Recognized proof
of passive fit
The Sheffield test

The Sheffield test confirms this: The passive fit of the structures on the osseointegrated implants is obtained exclusively by using the SAE spark erosion procedure. The SAE technology enables a gap-free and tension-free precision fit of the dental structures on implants and implant-abutments - regardless of whether the metal structures are cast or milled using the CAD/CAM technique.




Sheffield-Test 4
BEFORE passivation using SAE spark erosion

Sheffield-Test 5
AFTER passivation using spark erosion

The metal structures made using the CAD/CAM technique fit better than the cast structures but do not pass the Sheffield Test as the passive fit cannot be obtained.
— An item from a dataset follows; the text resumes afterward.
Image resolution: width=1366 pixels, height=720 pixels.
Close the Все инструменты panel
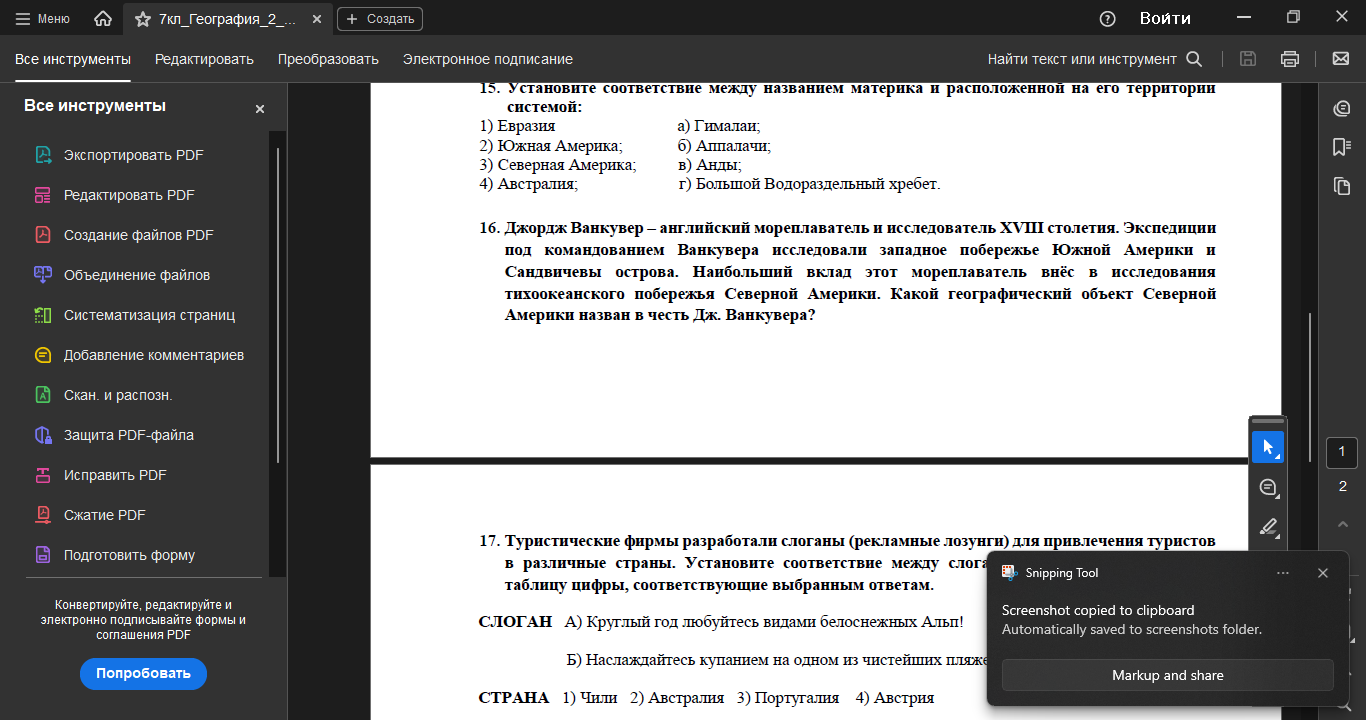point(260,109)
Only with the further optimized SAE spark erosion machine EDM 2000 (year of manufacture 2012) can the finest fit be achieved with the additional module "polishing erosion" (width of gap maximum 5 µm).

How does the Sheffield Test work?

A meaningful method for checking the passive fit is the Sheffield Test (White 1993). The Sheffield Test clearly shows the fit or misfit of the mesostructure on the model and in the mouth. With one screw, the mesostructure is firmly screwed onto the model on the distally positioned implant replica or abutment for checking (Eisenmann 2004). There mustn't be any gap between the mesostructure and the remaining abutments or implants. If a gap forms, there will not be an exact fit. Checking the fit is carried out in both directions on the mesostructure. This test is repeated on the bar and bridge try-in in the patient's mouth. An x-ray of the screwed-down mesostructure is not sufficient for establishing a passive fit.

The high level of precision demanded when creating the meso and suprastructure on implants is, however, only possible with consistent interdisciplinary cooperation between the dentist and dental technician based on tried and tested working steps and approved technical procedures.